[Stored data]
----------------------------------------
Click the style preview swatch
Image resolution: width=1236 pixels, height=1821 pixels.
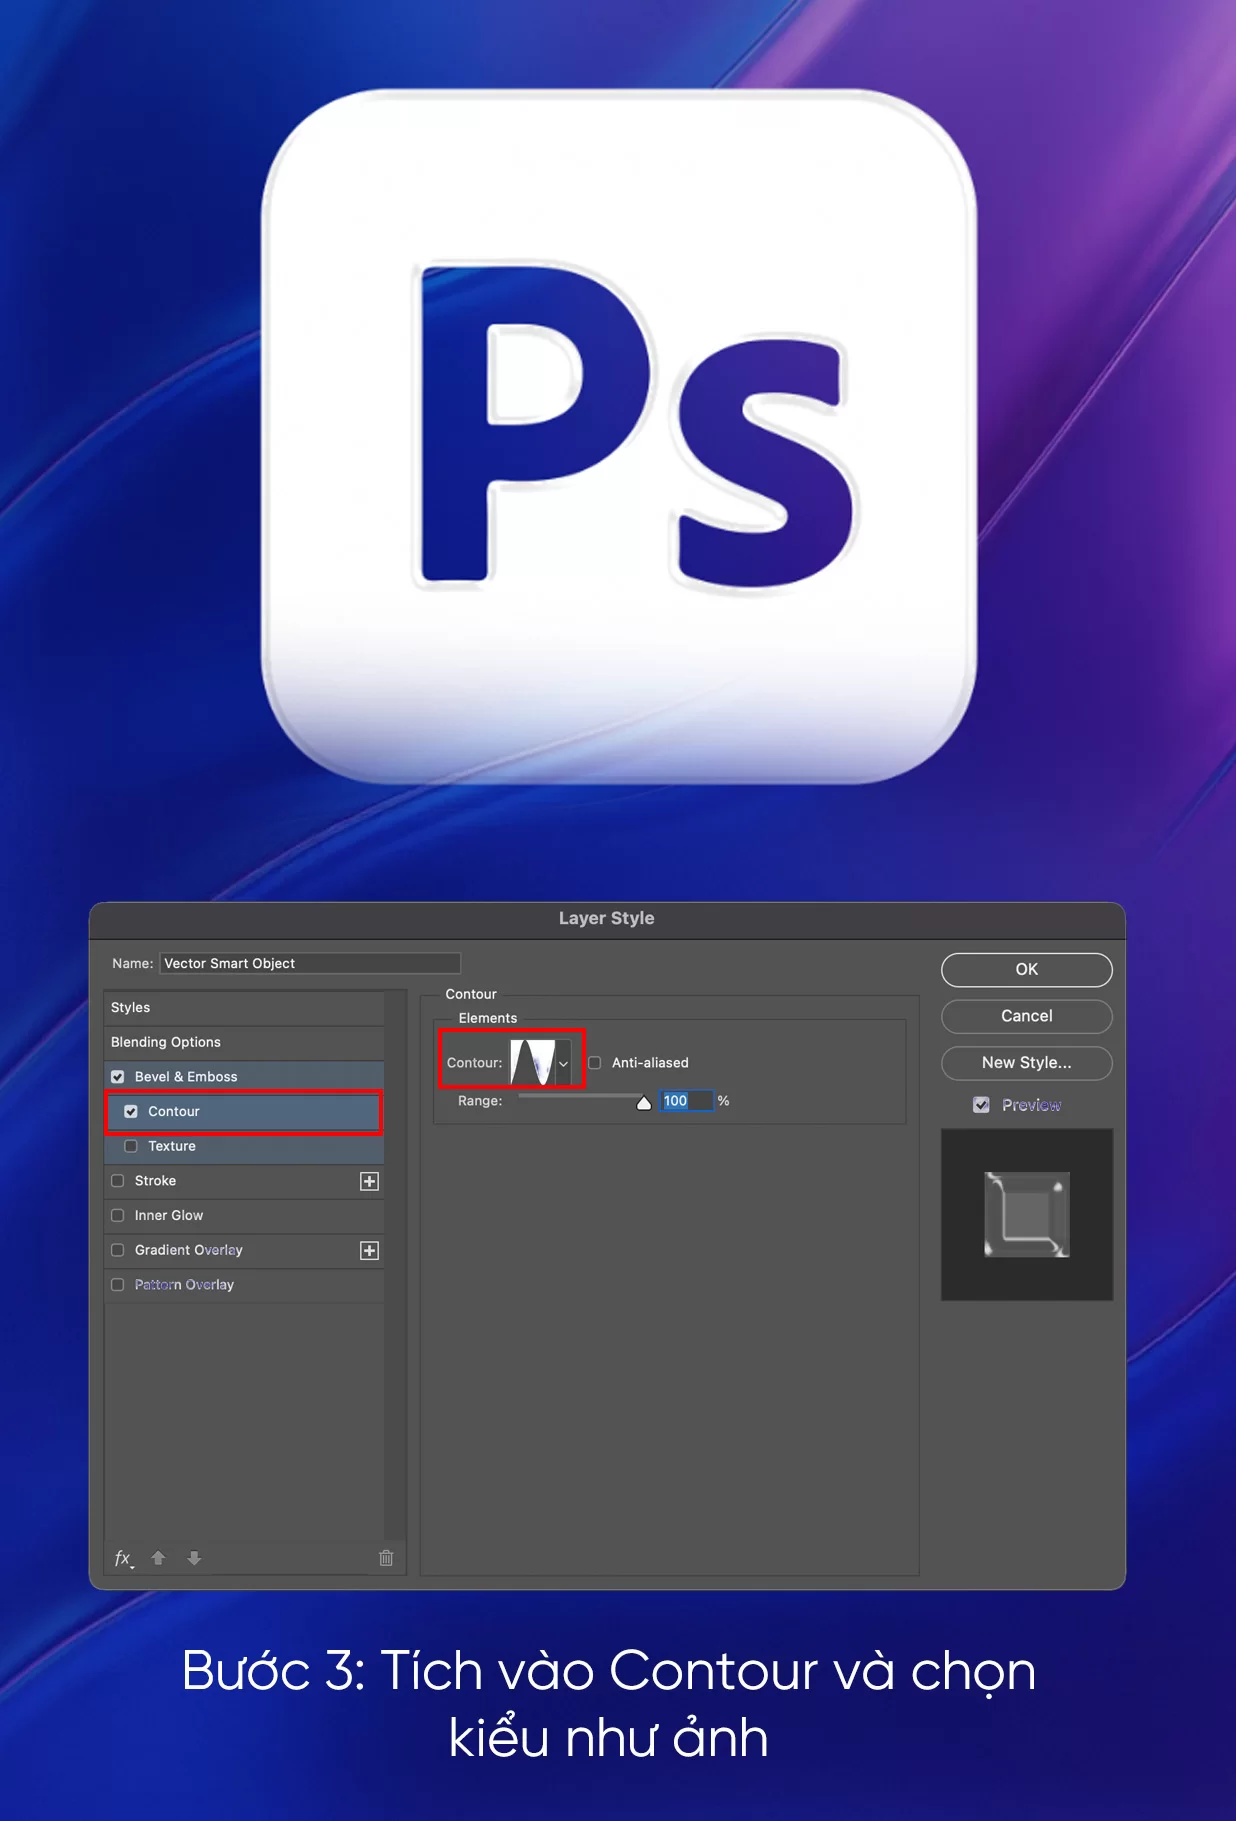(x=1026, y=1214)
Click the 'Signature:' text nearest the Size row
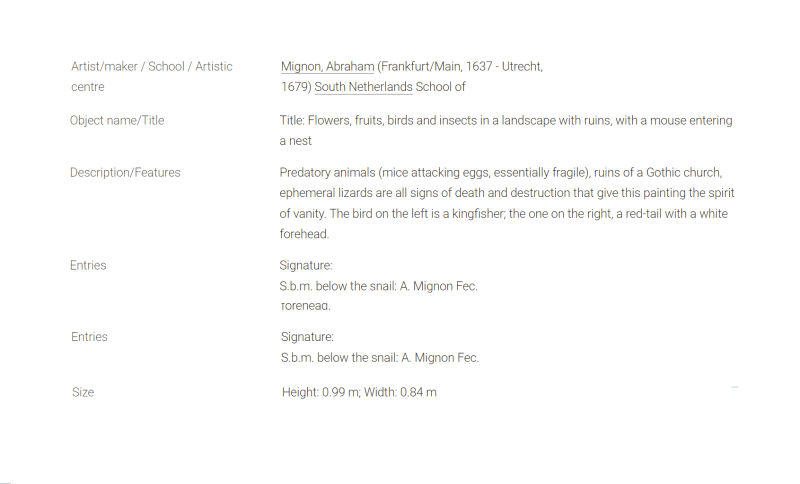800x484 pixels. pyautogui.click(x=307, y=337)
----------------------------------------
* [Brief]: Retype the whole of the data verbatim. Skip every picture.

* [Solution to the exercise]:
Click the style preview swatch
Image resolution: width=1236 pixels, height=1821 pixels.
(x=1026, y=1214)
Click the 'Signature:' text nearest the Size row
800x484 pixels. pyautogui.click(x=307, y=337)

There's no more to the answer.